* start MATERIAL SUPPLIED *

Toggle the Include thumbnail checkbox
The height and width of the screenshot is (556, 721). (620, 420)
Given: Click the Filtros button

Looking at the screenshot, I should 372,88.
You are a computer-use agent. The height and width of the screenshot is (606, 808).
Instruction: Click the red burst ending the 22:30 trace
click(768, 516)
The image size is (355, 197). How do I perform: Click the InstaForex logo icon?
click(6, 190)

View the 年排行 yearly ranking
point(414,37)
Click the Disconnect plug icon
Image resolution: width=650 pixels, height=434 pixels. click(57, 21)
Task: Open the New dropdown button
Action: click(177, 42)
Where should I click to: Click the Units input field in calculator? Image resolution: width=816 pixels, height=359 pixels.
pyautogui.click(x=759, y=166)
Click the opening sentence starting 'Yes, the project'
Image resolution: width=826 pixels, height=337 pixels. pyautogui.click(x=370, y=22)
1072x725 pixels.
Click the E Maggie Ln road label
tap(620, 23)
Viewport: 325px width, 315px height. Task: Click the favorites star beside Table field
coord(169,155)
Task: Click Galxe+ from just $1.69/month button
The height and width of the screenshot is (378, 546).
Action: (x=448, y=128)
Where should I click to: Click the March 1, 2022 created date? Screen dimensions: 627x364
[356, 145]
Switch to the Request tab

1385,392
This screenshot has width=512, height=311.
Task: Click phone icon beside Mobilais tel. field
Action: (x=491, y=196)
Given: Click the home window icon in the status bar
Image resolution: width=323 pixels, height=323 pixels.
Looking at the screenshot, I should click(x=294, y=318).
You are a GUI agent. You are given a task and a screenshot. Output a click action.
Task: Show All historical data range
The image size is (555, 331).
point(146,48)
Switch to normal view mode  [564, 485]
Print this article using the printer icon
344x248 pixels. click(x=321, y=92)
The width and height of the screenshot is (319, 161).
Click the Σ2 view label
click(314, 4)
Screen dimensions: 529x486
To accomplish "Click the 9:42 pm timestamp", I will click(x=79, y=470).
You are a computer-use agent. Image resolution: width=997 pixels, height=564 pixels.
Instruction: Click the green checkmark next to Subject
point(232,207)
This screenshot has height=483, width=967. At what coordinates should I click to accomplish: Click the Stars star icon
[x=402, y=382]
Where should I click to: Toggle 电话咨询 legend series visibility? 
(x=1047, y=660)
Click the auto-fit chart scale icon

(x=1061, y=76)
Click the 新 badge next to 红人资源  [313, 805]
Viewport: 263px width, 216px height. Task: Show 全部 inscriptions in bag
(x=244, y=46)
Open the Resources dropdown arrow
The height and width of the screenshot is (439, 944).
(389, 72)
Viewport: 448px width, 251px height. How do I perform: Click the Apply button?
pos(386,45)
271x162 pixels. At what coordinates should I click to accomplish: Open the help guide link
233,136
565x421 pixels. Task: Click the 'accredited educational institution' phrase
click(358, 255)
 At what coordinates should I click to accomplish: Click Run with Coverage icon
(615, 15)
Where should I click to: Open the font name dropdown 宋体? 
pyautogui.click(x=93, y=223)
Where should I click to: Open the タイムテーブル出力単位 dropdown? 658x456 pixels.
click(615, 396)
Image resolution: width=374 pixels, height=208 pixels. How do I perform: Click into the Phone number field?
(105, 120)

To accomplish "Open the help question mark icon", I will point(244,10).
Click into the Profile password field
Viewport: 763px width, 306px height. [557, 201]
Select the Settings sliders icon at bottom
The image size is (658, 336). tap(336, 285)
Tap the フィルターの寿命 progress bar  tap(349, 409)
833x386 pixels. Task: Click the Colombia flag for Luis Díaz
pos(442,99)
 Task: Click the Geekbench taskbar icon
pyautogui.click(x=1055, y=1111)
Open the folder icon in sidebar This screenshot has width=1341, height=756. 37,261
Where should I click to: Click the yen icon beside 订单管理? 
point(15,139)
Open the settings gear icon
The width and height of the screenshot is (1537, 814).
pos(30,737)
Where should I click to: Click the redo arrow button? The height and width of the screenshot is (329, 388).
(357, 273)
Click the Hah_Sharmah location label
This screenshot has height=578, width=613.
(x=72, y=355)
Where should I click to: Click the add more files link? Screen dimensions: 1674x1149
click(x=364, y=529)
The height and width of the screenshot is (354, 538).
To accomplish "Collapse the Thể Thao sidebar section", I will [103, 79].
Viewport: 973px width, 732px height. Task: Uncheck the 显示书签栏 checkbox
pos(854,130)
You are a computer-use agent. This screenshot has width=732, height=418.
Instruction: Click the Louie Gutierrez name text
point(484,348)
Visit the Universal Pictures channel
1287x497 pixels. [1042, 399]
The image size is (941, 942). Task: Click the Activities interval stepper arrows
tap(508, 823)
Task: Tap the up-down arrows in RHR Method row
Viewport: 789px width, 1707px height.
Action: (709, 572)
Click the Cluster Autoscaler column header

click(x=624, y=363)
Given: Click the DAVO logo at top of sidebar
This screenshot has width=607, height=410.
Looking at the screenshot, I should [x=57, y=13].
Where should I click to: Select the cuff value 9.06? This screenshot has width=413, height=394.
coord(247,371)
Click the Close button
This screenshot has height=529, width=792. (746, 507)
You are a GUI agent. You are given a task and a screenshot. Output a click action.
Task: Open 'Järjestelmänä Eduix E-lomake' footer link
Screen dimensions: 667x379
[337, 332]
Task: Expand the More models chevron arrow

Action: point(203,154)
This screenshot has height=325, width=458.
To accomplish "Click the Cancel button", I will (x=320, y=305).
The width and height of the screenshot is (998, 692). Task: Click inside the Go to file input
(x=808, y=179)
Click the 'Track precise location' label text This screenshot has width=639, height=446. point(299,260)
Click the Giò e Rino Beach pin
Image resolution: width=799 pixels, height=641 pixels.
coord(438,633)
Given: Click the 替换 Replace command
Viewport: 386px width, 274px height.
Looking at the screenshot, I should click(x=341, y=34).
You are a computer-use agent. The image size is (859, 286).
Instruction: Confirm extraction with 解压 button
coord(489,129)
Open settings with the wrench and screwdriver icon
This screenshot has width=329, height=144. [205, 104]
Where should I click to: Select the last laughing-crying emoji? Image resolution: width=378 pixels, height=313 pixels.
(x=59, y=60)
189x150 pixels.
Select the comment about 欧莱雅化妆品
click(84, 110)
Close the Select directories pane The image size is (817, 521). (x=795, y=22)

* end MATERIAL SUPPLIED *

OBJECTIVE: Repeat all of the lines above with "Where should I click to:" swapped for "Where do I click to:" everywhere it appears, and leave everything else unchanged.

FINAL ANSWER:
Toggle the Include thumbnail checkbox
The height and width of the screenshot is (556, 721). (620, 420)
Given: Click the Filtros button

Looking at the screenshot, I should 372,88.
You are a computer-use agent. The height and width of the screenshot is (606, 808).
Instruction: Click the red burst ending the 22:30 trace
click(768, 516)
The image size is (355, 197). How do I perform: Click the InstaForex logo icon?
click(6, 190)

View the 年排行 yearly ranking
point(414,37)
Click the Disconnect plug icon
Image resolution: width=650 pixels, height=434 pixels. click(57, 21)
Task: Open the New dropdown button
Action: click(177, 42)
Where do I click to: Click the Units input field in calculator? Image resolution: width=816 pixels, height=359 pixels.
pyautogui.click(x=759, y=166)
Click the opening sentence starting 'Yes, the project'
Image resolution: width=826 pixels, height=337 pixels. pyautogui.click(x=370, y=22)
1072x725 pixels.
Click the E Maggie Ln road label
tap(620, 23)
Viewport: 325px width, 315px height. Task: Click the favorites star beside Table field
coord(169,155)
Task: Click Galxe+ from just $1.69/month button
The height and width of the screenshot is (378, 546).
Action: (x=448, y=128)
Where do I click to: Click the March 1, 2022 created date? Screen dimensions: 627x364
[356, 145]
Switch to the Request tab

1385,392
This screenshot has width=512, height=311.
Task: Click phone icon beside Mobilais tel. field
Action: (x=491, y=196)
Given: Click the home window icon in the status bar
Image resolution: width=323 pixels, height=323 pixels.
Looking at the screenshot, I should click(x=294, y=318).
You are a GUI agent. You are given a task and a screenshot. Output a click action.
Task: Show All historical data range
The image size is (555, 331).
point(146,48)
Switch to normal view mode  [564, 485]
Print this article using the printer icon
344x248 pixels. click(x=321, y=92)
The width and height of the screenshot is (319, 161).
Click the Σ2 view label
click(314, 4)
Screen dimensions: 529x486
To accomplish "Click the 9:42 pm timestamp", I will click(x=79, y=470).
You are a computer-use agent. Image resolution: width=997 pixels, height=564 pixels.
Instruction: Click the green checkmark next to Subject
point(232,207)
This screenshot has height=483, width=967. At what coordinates should I click to accomplish: Click the Stars star icon
[x=402, y=382]
Where do I click to: Toggle 电话咨询 legend series visibility? 
(x=1047, y=660)
Click the auto-fit chart scale icon

(x=1061, y=76)
Click the 新 badge next to 红人资源  [313, 805]
Viewport: 263px width, 216px height. Task: Show 全部 inscriptions in bag
(x=244, y=46)
Open the Resources dropdown arrow
The height and width of the screenshot is (439, 944).
(389, 72)
Viewport: 448px width, 251px height. How do I perform: Click the Apply button?
pos(386,45)
271x162 pixels. At what coordinates should I click to accomplish: Open the help guide link
233,136
565x421 pixels. Task: Click the 'accredited educational institution' phrase
click(358, 255)
 At what coordinates should I click to accomplish: Click Run with Coverage icon
(615, 15)
Where do I click to: Open the font name dropdown 宋体? 
pyautogui.click(x=93, y=223)
Where do I click to: Open the タイムテーブル出力単位 dropdown? 658x456 pixels.
click(615, 396)
Image resolution: width=374 pixels, height=208 pixels. How do I perform: Click into the Phone number field?
(105, 120)

To accomplish "Open the help question mark icon", I will point(244,10).
Click into the Profile password field
Viewport: 763px width, 306px height. [557, 201]
Select the Settings sliders icon at bottom
The image size is (658, 336). tap(336, 285)
Tap the フィルターの寿命 progress bar  tap(349, 409)
833x386 pixels. Task: Click the Colombia flag for Luis Díaz
pos(442,99)
 Task: Click the Geekbench taskbar icon
pyautogui.click(x=1055, y=1111)
Open the folder icon in sidebar This screenshot has width=1341, height=756. 37,261
Where do I click to: Click the yen icon beside 订单管理? 
point(15,139)
Open the settings gear icon
The width and height of the screenshot is (1537, 814).
pos(30,737)
Where do I click to: Click the redo arrow button? The height and width of the screenshot is (329, 388).
(357, 273)
Click the Hah_Sharmah location label
This screenshot has height=578, width=613.
(x=72, y=355)
Where do I click to: Click the add more files link? Screen dimensions: 1674x1149
click(x=364, y=529)
The height and width of the screenshot is (354, 538).
To accomplish "Collapse the Thể Thao sidebar section", I will [103, 79].
Viewport: 973px width, 732px height. Task: Uncheck the 显示书签栏 checkbox
pos(854,130)
You are a computer-use agent. This screenshot has width=732, height=418.
Instruction: Click the Louie Gutierrez name text
point(484,348)
Visit the Universal Pictures channel
1287x497 pixels. [1042, 399]
The image size is (941, 942). Task: Click the Activities interval stepper arrows
tap(508, 823)
Task: Tap the up-down arrows in RHR Method row
Viewport: 789px width, 1707px height.
Action: (709, 572)
Click the Cluster Autoscaler column header

click(x=624, y=363)
Given: Click the DAVO logo at top of sidebar
This screenshot has width=607, height=410.
Looking at the screenshot, I should [x=57, y=13].
Where do I click to: Select the cuff value 9.06? This screenshot has width=413, height=394.
coord(247,371)
Click the Close button
This screenshot has height=529, width=792. (746, 507)
You are a GUI agent. You are given a task and a screenshot. Output a click action.
Task: Open 'Järjestelmänä Eduix E-lomake' footer link
Screen dimensions: 667x379
[337, 332]
Task: Expand the More models chevron arrow

Action: point(203,154)
This screenshot has height=325, width=458.
To accomplish "Click the Cancel button", I will (x=320, y=305).
The width and height of the screenshot is (998, 692). Task: Click inside the Go to file input
(x=808, y=179)
Click the 'Track precise location' label text This screenshot has width=639, height=446. point(299,260)
Click the Giò e Rino Beach pin
Image resolution: width=799 pixels, height=641 pixels.
coord(438,633)
Given: Click the 替换 Replace command
Viewport: 386px width, 274px height.
Looking at the screenshot, I should click(x=341, y=34).
You are a computer-use agent. The image size is (859, 286).
Instruction: Confirm extraction with 解压 button
coord(489,129)
Open settings with the wrench and screwdriver icon
This screenshot has width=329, height=144. [205, 104]
Where do I click to: Select the last laughing-crying emoji? Image resolution: width=378 pixels, height=313 pixels.
(x=59, y=60)
189x150 pixels.
Select the comment about 欧莱雅化妆品
click(84, 110)
Close the Select directories pane The image size is (817, 521). (x=795, y=22)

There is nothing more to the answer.